[PATCH 01/11] Improve patch listing performance (~3x)

Mon Aug 13 12:06:43 AEST 2018

Daniel Axtens <dja at axtens.net> writes:
> Stewart Smith <stewart at linux.ibm.com> writes:
>
>> There's two main bits that are really expensive when composing the list
>> of patches for a project: the query getting the list, and the query
>> finding the series for each patch.
>>
>> If we look at the query getting the list, it gets a lot of unnesseccary
>> fields such as 'headers' and 'content', even though we tell Django not
>> to. It turns out that Django seems to ignore the Submission relationship
>> and I have no idea how to force it to ignore that thing (defer doesn't
>> work) but if we go only, then it works okay.
>>
>> From my import of ~8000 messages for a few projects, my laptop query
>> time (MySQL, as setup by whatever the docker-compose things do) goes
>> from:
>>
>> http://localhost:8000/project/linux-kernel/list/
>> FROM:
>> 342ms SQL queries cold cache, 268ms warm cache
>> TO:
>> 118ms SQL queries cold cache, 88ms warm cache
>>
>> Which is... non trivial to say the least.
>>
>> The big jump is the patches.only change, and the removal of ordering
>> on the patchseries takes a further 10ms off. For some strange reason, it
>> seems rather hard to tell Django that you don't care what order the
>> results come back in for that query (if we do, then the db server has to
>> do a sort rather than just return each row)
>
> Thanks Stewart! It's great to get some real DB experience - feel free to
> hang around! :)

I'll try to :)

Or at least pop up to make things faster/nicer to the database.

> So, further to our conversation with Konstantin, I tested this against
> Django 2.0. It still saves us some time - it means we no longer load the
> following fields:
>
> `patchwork_submission`.`id`, `patchwork_submission`.`msgid`,
> `patchwork_patch`.`commit_ref`, `patchwork_patch`.`pull_url`,
> `patchwork_patch`.`archived`, `patchwork_patch`.`hash`,
> `patchwork_patch`.`patch_project_id`, 
>
> This obviously saves the db some work and communication overhead.

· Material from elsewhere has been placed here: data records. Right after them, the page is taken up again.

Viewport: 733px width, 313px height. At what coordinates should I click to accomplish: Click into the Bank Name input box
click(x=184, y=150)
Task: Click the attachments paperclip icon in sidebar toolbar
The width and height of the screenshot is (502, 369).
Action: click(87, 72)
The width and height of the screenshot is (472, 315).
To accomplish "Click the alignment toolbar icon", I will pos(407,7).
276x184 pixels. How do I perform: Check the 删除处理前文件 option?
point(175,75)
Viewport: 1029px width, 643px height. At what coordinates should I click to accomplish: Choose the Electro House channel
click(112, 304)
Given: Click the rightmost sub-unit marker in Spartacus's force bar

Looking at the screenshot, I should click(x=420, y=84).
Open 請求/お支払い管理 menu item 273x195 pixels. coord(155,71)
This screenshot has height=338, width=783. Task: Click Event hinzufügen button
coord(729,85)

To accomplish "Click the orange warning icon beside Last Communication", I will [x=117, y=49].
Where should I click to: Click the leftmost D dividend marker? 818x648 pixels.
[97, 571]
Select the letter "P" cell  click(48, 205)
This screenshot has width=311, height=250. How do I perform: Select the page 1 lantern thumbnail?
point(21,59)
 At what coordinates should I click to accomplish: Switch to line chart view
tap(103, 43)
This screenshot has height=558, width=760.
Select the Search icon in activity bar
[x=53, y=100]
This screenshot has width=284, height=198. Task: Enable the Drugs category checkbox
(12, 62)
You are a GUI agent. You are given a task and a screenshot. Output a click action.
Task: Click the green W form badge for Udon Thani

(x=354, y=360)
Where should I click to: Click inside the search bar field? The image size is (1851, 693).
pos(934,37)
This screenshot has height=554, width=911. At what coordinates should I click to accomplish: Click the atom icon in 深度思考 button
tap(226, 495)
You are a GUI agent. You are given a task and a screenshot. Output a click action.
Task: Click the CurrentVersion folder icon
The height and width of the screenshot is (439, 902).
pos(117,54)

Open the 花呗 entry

I found that 'headers' and 'content' from the patch were also being
fetched, and it saved fetching those (which are really quite expensive
to do, as blobs are typically mostly stored on a separate page than the
row itself).

It's the blobs that were the big expense, as they'd likely generate 2
disk seeks and reads per row.

> I'm a little nervous that this will slightly complicate some of the
> further denormalisation but I think that's probably a price worth paying
> unless Stephen objects.

I don't think it should really be too much of a problem, as any
denormalisation occurs, folk are going to have to look at the queries
being produced and executed anyway otherwise there's always a chance for
regressions.

> I do still want to test the 'ordering' change a bit more before
> committing it though.

Yeah, that struck me as a weird one, but it certainly did have an effect
on some things.

-- 
Stewart Smith
OPAL Architect, IBM.